AUTH: 39-71-203, MCA
IMP: 39-71-717, MCA
5. Concerned persons may submit their data, views, or arguments either orally or in writing at the hearing. Written data, views, or arguments may also be submitted to: Maralyn Lytle, Employment Relations Division, P.O. Box 8011, Helena, MT 59604-8011; telephone (406) 444-6604; fax (406) 444-4140; Montana TTD (406) 444-5549; or e-mail [email protected], and must be received no later than 5:00 p.m., on December 28, 2015.
6. The department maintains a list of interested persons who wish to receive notices of rulemaking actions proposed by this agency. Persons who wish to have their name added to the list shall make a written request, which includes the name and e-mail or mailing address of the person to receive notices, and specifies the particular subject matter or matters regarding which the person wishes to receive notices. Such written request may be mailed or delivered to the Department of Labor and Industry, attention: Mark Cadwallader, 1315 Lockey Avenue, P.O. Box 1728, Helena, Montana 59624-1728, faxed to the department at (406) 444-1394, e-mailed to [email protected], or may be made by completing a request form at any rules hearing held by the agency.
7. The bill sponsor contact requirements of 2-4-302, MCA, apply and have been complied with. The primary bill sponsor was contacted by various e-mails starting on April 3, 2015, by letter on July 22, 2015, and again on September 16, 2015, by telephone.
8. Pursuant to 2-4-111, MCA, the department has determined that NEW RULES I through IX proposed in this notice do not have a significant and direct impact upon small businesses.

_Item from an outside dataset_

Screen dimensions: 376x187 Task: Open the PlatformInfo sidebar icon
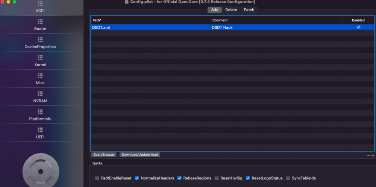(x=40, y=112)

9. The department intends to adopt NEW RULES I through IX to be effective February 5, 2016. The department reserves the right to adopt some or all of the proposed new rules at a later date, or not at all.
10. The department's Office of Administrative Hearings has been designated to preside over and conduct this hearing.
/s/ MARK CADWALLADER /s/ PAM BUCY
Mark Cadwallader Pam Bucy, Commissioner
Alternate Rule Reviewer DEPARTMENT OF LABOR AND INDUSTRY
Certified to the Secretary of State November 16, 2015.